### REQUIRED ACTION
Return verbatim the run of lines that opens with the line holding "This screenshot has width=941, height=518." and closes with the last line of the records.

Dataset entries
──────
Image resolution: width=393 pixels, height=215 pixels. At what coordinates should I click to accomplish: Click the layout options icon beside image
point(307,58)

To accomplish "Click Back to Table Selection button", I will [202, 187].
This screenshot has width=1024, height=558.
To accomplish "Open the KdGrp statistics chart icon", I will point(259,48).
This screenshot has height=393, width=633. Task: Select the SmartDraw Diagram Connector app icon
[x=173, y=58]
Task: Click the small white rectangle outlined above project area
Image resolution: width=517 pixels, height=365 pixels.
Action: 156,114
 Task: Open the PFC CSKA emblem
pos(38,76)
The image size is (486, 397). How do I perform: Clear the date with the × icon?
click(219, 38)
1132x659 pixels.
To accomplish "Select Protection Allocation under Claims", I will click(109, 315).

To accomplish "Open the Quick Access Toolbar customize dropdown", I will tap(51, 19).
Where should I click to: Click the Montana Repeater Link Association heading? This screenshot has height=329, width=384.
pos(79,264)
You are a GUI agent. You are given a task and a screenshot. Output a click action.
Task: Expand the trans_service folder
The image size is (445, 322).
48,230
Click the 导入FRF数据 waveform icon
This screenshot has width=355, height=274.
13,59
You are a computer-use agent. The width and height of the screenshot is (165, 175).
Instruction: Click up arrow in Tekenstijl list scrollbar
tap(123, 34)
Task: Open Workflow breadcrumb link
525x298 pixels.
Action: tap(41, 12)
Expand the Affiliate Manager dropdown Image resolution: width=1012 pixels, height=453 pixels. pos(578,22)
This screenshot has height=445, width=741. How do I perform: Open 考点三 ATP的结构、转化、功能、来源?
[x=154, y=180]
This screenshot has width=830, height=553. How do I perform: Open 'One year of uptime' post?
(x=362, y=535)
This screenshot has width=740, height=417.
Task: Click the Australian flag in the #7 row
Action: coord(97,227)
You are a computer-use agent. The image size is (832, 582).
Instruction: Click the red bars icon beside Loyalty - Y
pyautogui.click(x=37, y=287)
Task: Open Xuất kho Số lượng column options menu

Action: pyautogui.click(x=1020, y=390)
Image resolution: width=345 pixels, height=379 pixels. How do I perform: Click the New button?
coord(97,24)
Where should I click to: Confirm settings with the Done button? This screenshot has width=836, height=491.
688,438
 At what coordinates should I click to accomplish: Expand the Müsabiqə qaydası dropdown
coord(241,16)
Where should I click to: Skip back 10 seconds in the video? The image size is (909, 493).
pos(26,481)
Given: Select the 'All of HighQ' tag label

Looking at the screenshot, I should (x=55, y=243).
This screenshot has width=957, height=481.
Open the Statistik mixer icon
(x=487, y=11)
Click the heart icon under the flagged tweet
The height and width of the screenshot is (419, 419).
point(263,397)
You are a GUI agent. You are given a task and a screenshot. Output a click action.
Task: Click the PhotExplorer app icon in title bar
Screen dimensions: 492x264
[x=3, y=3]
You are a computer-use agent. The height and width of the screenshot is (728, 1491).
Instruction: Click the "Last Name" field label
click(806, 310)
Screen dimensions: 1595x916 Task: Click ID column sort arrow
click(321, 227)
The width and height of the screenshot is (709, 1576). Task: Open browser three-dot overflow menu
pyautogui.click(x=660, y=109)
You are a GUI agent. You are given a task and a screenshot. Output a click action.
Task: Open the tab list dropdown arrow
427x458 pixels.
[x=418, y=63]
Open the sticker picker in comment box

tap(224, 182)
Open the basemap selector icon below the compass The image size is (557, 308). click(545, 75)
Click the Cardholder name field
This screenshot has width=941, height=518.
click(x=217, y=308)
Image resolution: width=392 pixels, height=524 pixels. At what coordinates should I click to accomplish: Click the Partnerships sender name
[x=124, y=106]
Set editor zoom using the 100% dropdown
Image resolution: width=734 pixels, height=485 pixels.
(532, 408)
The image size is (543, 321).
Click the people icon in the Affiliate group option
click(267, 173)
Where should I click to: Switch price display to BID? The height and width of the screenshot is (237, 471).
──────
### ANSWER SECTION
This screenshot has width=941, height=518.
click(x=217, y=308)
Image resolution: width=392 pixels, height=524 pixels. At what coordinates should I click to accomplish: Click the Partnerships sender name
[x=124, y=106]
Set editor zoom using the 100% dropdown
Image resolution: width=734 pixels, height=485 pixels.
(532, 408)
The image size is (543, 321).
Click the people icon in the Affiliate group option
click(267, 173)
Where should I click to: Switch price display to BID? The height and width of the screenshot is (237, 471).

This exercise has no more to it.